That's right. If you're white and thinking, "But wait, James Earl Ray killed Martin Luther King!" -- you're wrong. YOU did.

The premise of the article is much the same as many others that have come before it: whites bear the sins of their ethnic ancestors based purely on the tint of their skin, and regardless of whether their personal ancestors actually owned slaves (in all my research, I have yet to come across a family member of my own who did).

Further, the blacks of today still carry the whip-scars of their ancestors (again, regardless of whether their own relatives were actually slaves themselves).

Finally, white people should both attempt to understand this historical gripe and remedy it while simultaneously admitting that they never will understand it, and that they can never make up for it.

“Centuries of kidnapping, torture, murder, rape. What white person can understand black lives? Not me,” Oliver Thomas begins.

Ironically, not two full paragraphs into the guilt-tripping diatribe, Mr. Thomas (a white pastor, by his bio line) quickly seeks to distance himself from the collective “whites” who allegedly killed MLK.

“We [whites] killed him,” Thomas asserts, before quickly hedging, “Not me, of course. I’m not racist."

Not him, of course. Just all those other “whites.”

The article further alleges that the only reason white people still memorialize Martin Luther King – the only reason they would even dare to – is because he’s dead.

“We tried to fix it...put him on a pedestal. Where we can honor him. And he can’t poke us in the eye,” the author states.

Thomas then accuses whites, referred to throughout the article as the collective “we” (despite his own rushed assertion that he didn’t kill MLK, of course) of shoving black people into urban areas, trapping them there and deliberately denying them opportunities in a continued effort to keep them segregated, trapped.

Never mind the white president who signed a proclamation freeing the slaves in this nation, or the white soldiers who took musket balls to the stomach in pursuit of that goal.

Never mind the tens of thousands of white Americans who stood shoulder-to-shoulder with Martin Luther King in his march on Washington, D.C.
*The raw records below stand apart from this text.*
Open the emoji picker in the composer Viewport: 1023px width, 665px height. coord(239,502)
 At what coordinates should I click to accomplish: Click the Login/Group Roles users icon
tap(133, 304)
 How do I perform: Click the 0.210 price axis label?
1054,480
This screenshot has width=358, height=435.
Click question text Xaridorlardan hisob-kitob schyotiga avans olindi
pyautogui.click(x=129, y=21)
Never mind that not 50 years after the Civil Rights movement, millions of white Americans helped elect Barack Obama as the first black president of the United States (an election which Thomas acknowledges before claiming it did little to make up for centuries of abuse committed by their white ancestors long before they were born). Millions more on the other side of the political aisle have supported Ben Carson, Alan West, Tim Scott and Mia Love, just to name a few.
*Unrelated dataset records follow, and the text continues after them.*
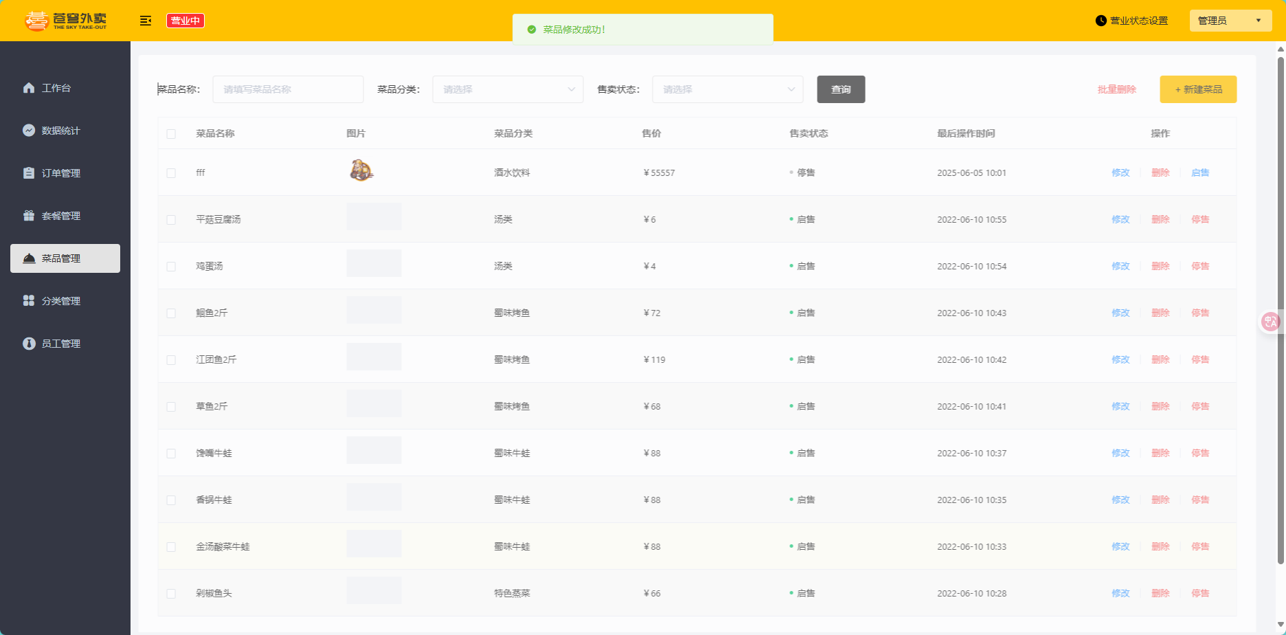Click the 订单管理 clipboard icon

click(29, 173)
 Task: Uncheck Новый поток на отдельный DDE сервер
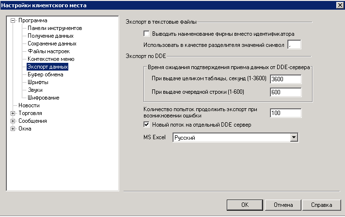point(146,125)
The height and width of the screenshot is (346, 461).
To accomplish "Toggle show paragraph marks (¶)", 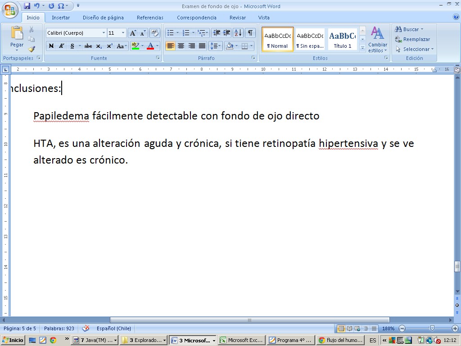I will pyautogui.click(x=250, y=33).

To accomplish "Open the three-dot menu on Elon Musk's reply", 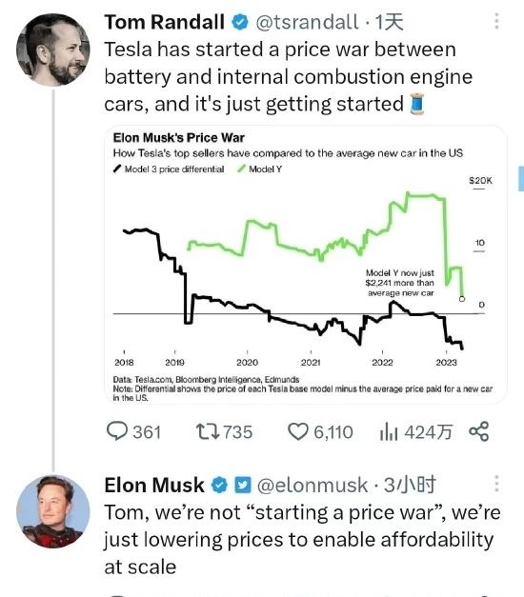I will pyautogui.click(x=496, y=484).
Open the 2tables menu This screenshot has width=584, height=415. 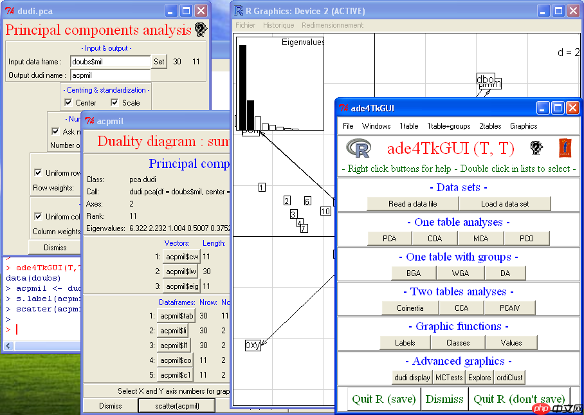pyautogui.click(x=490, y=126)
Thomas’ contrived attempt to tug at the emotional heartstrings of a nation commits a fallacy that many before it have done, and many will likely continue to do. In his desire to edge himself into the good graces of those who still feel oppressed by racist laws that haven’t even existed in their lifetimes, Thomas lumps generations of white people, separated by decades, creeds, worldviews and experiences, into one collective segment.

One giant, inescapable “we.”

To Thomas, the mistakes of slave owners in the 1850s rest on the shoulders of today’s corporate CEOs, who employ thousands of blacks.
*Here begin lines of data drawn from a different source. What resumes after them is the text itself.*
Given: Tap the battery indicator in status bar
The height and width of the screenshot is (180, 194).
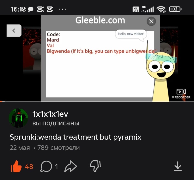Looking at the screenshot, I should [x=175, y=9].
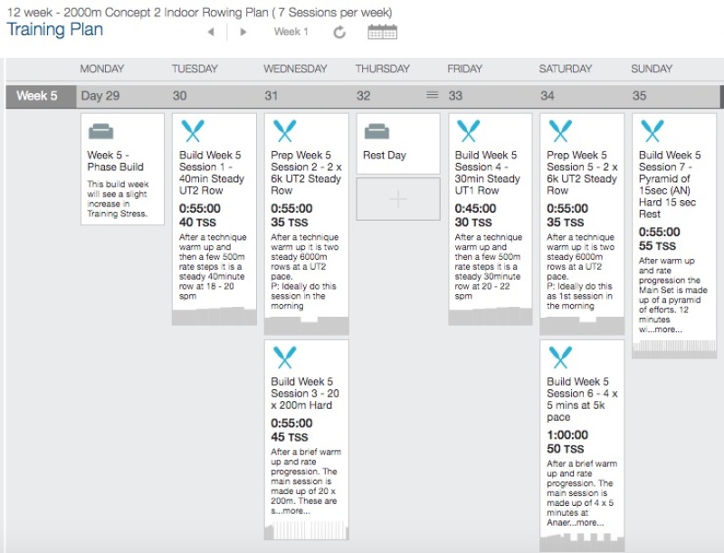
Task: Click the refresh plan icon
Action: tap(339, 33)
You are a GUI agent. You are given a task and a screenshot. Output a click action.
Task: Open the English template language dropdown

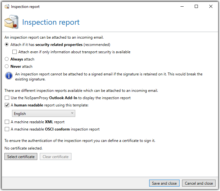tap(44, 113)

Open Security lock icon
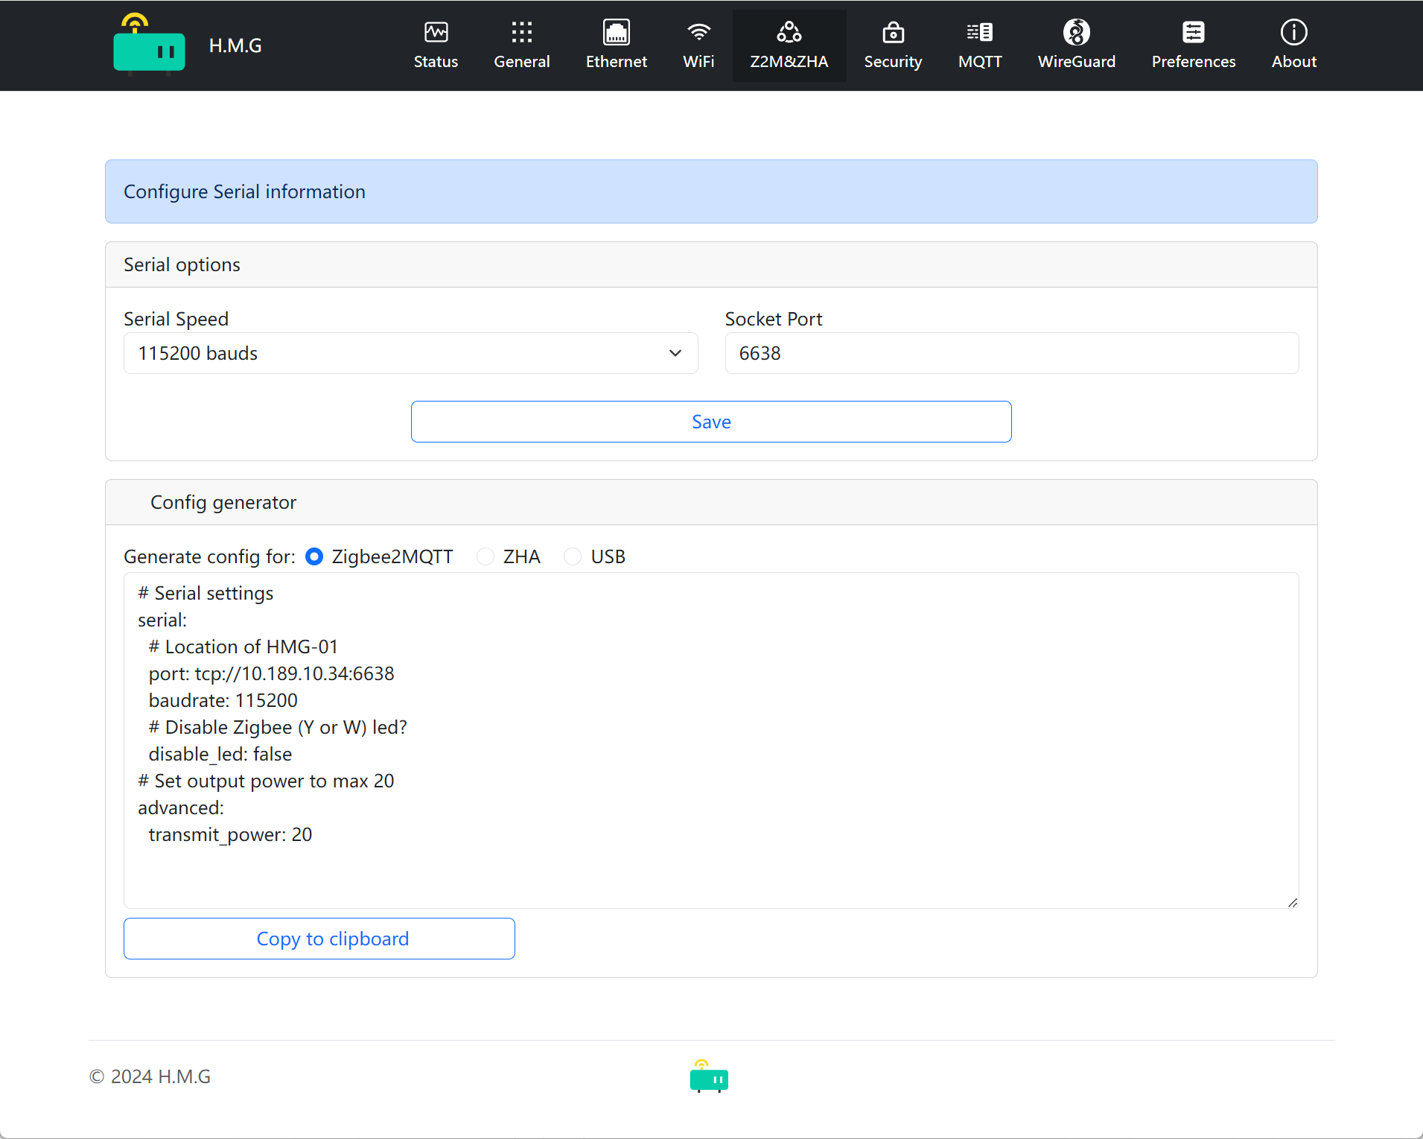click(x=892, y=33)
To Thomas, the little white girl who was once afraid to drink from a water fountain after a black woman is somehow reflected in the little white girl who now plays with her best friend on an elementary school playground, and doesn’t even think twice about their differing shades of melanin.

To Thomas, the same America that once docked slave ships at its harbors and bought and sold human beings like cattle in the open market is remarkably unchanged from the America in which millions of whites worked on Barack Obama’s campaign, cast their ballots for him (twice), and cried during his final farewell speech.

To Thomas, “we” haven’t changed at all. “We” killed Martin Luther King and built a memorial assuage our own guilt. And "we" will continue to be blamed for the plight of every dissatisfied black person from here until kingdom come, regardless of how much we listen, empathize, give, reach out, vote, try.

"We" will always be at fault.

And I believe I speak for many in the collective "we" when I say we're not buying it.